In a steel mill, steel is refined and processed into a long rectangular bar called a billet. If the mill is making steel rebar, the long ribbed steel rods used in construction, the heated billet is then run through a series of paired rollers which gradually roll the heated steel into a thinner and thinner rod until it reaches the target diameter.
The first sets of rollers in the sequence are very large (and thus turn comparatively slowly) and are made of cast iron. As the steel moves down the line, it goes between smaller rollers, and since they are smaller in diameter they have to turn faster to keep up with the moving steel, and they also heat up more, being smaller in relation to the steel passing between them.
In an older steel mill, these later hot rolls would be high speed steel, but in a more modern one the hot rolls would be made from tungsten carbide. The reason is that the tungsten carbide will last roughly ten times longer before needing to be changed out.
To change out a hot roll, the entire steel rolling line has to stopped. The cost of downtime in a steel mill can run to tens of thousands of dollars per hour. If steel rolls have to be changed out ten times as often, and we value the cost of a stoppage at $20,000, then the difference in operating cost between a steel roll and a tungsten carbide roll is $200,000.
A tungsten carbide hot roll might sell for $12,000, while a steel roll might sell for only $1,000. However, since steel rolls only last 1/10th as long, you would need to buy $10,000 worth of steel rolls to provide the same operating lifetime as the single $12,000 carbide roll.
Then consider the cost of the downtime. With our assumptions above, that is $20,000 for the carbide roll versus $200,000 for the steel rolls.

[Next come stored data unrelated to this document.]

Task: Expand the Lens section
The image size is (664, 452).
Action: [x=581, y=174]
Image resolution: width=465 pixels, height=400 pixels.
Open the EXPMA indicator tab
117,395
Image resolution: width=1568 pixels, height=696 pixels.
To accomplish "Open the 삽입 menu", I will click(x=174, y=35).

So the total cost of operation for the steel rolls is $210,000 in product plus downtime, while the total cost for the tungsten carbide roll is $34,000.
Indeed, even if the steel rolls were free, it would still be $66,000 cheaper to buy carbide rolls than steel ones.

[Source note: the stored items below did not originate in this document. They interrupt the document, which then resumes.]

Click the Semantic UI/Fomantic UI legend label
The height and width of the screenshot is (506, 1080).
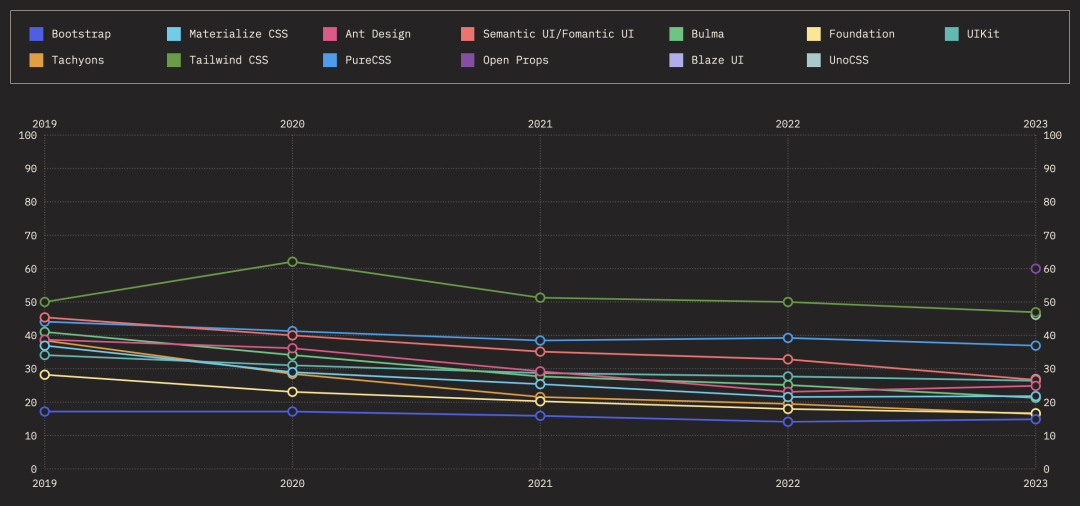click(558, 34)
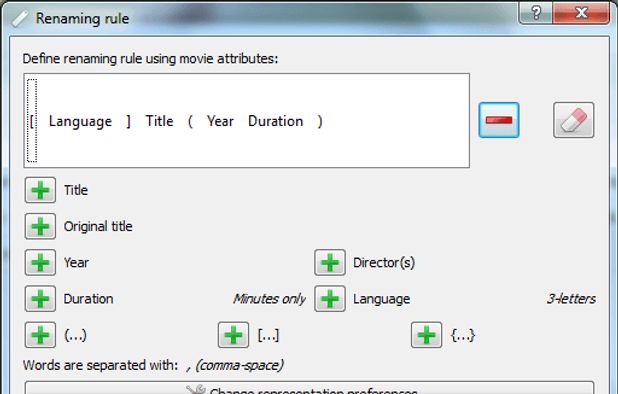Select the Language token in rule box

(80, 121)
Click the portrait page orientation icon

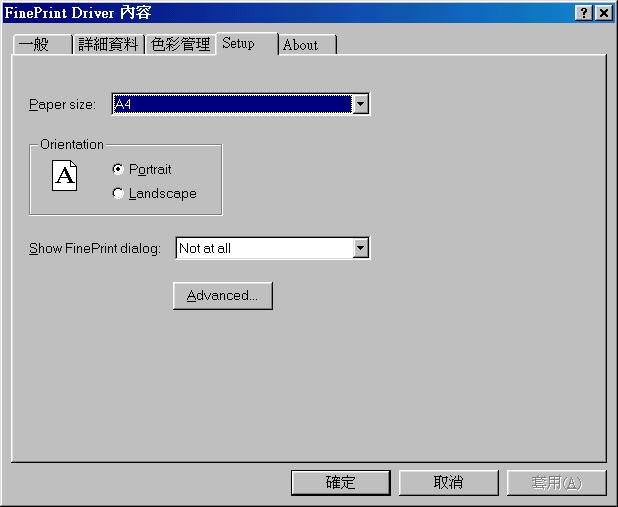(x=65, y=175)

You might ask, if the carbide rolls are such a good deal, why anyone would ever buy steel ones. There are two answers:
The cost of investing in tungsten carbide rolls is an up-front cost, which might need to be financed. Whereas the higher operational cost of the steel rolls is incurred over time.
When steel mills are running far below capacity, the cost of downtime diminishes.

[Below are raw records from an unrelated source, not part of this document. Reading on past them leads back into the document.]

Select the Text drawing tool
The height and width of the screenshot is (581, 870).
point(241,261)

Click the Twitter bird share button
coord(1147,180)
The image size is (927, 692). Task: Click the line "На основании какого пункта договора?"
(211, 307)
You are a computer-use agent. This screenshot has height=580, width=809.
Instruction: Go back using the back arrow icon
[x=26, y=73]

Still, it’s a staggering example of how looking at price in terms of total value is eye-opening. In this case, a product is cheaper than a competitive offering which initially appears to be less than 1/10th the price.
A different question you might ask is why tungsten carbide rolls don’t sell for a good deal more. If there is a $76,000 difference between the total operating cost when buying steel rolls and tungsten carbide rolls, couldn’t the tungsten carbide rolls sell for more?
They could. But unfortunately there are discount manufacturers of tungsten carbide who are eager to break into this market and they keep the price of carbide rolls low. Sometimes, sadly, we can’t have nice things.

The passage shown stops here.